= Keith H. Steinkraus =

Keith H. Steinkraus (1918–2007) was an American food scientist who was well known in food fermentation which led to the growth of soy-based foods. He also was involved in bacterial diseases used in the control of European chafer and Japanese beetles in New York state.

==Career==
A native of Minnesota, Steinkraus graduated cum laude (B.A.) from the University of Minnesota in 1939 and earned his Ph.D. in microbiology from Iowa State University in 1951. He would stay at Iowa State for one year before joining Cornell University and the New York State Agricultural Experiment Station (NYSAES) in 1952.
He was promoted to full professor in 1962 at Cornell and NYSAES and retired as professor emeritus in 1988, although he remained active in his field and at Cornell for many years afterward.

■ DATA EXCERPTS
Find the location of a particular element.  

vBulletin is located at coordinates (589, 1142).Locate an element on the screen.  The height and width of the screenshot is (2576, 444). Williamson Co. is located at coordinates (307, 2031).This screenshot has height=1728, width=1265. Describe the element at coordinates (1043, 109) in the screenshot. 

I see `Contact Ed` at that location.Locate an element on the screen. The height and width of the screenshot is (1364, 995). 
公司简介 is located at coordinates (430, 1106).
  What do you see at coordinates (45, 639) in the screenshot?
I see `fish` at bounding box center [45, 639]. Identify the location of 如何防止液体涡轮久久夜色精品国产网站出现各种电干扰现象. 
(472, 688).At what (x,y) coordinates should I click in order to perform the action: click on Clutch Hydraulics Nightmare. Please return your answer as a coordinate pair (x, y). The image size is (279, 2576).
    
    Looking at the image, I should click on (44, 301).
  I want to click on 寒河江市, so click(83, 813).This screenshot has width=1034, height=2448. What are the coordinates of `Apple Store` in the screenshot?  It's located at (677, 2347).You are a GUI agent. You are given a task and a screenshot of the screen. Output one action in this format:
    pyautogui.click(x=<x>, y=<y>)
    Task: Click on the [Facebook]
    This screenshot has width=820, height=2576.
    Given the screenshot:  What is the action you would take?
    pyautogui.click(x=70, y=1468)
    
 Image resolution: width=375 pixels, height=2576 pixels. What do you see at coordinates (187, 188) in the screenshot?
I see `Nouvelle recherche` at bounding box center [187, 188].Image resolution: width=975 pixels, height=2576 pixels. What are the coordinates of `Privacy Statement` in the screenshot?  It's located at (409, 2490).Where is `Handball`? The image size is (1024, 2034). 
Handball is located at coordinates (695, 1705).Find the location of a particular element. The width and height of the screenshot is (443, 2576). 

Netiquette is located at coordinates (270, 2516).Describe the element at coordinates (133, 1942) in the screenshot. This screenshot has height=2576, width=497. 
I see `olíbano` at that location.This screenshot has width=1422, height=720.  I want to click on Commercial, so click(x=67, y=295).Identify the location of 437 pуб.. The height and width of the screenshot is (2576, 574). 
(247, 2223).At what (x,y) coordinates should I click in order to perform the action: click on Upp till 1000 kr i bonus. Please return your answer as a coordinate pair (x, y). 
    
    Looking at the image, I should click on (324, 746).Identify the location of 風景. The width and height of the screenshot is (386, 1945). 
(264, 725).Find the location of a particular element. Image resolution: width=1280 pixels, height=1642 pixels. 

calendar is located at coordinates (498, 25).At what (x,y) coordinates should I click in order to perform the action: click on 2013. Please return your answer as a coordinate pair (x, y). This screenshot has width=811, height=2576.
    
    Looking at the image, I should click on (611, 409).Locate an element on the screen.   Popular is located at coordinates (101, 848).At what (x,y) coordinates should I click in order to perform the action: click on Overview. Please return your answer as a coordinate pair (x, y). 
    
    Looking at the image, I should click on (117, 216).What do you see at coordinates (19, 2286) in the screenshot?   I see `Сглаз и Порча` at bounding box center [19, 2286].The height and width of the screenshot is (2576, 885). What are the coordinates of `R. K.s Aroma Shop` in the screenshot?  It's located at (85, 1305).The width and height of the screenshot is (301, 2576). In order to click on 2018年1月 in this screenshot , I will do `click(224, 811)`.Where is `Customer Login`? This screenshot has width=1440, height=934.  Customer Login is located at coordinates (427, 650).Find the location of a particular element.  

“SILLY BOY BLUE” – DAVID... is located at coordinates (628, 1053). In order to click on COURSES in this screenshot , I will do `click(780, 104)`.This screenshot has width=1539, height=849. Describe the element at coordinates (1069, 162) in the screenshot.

■ TASK REQUIREMENTS
Copy the text about Keith H. Steinkraus word for word, from "Keith H. Steinkraus (1918–2007)" up to and including "(NYSAES) in 1952.". The entries are separate material and have no connection to the text about Keith H. Steinkraus.

■ ANSWER TO THE EXERCISE
Keith H. Steinkraus (1918–2007) was an American food scientist who was well known in food fermentation which led to the growth of soy-based foods. He also was involved in bacterial diseases used in the control of European chafer and Japanese beetles in New York state.

==Career==
A native of Minnesota, Steinkraus graduated cum laude (B.A.) from the University of Minnesota in 1939 and earned his Ph.D. in microbiology from Iowa State University in 1951. He would stay at Iowa State for one year before joining Cornell University and the New York State Agricultural Experiment Station (NYSAES) in 1952.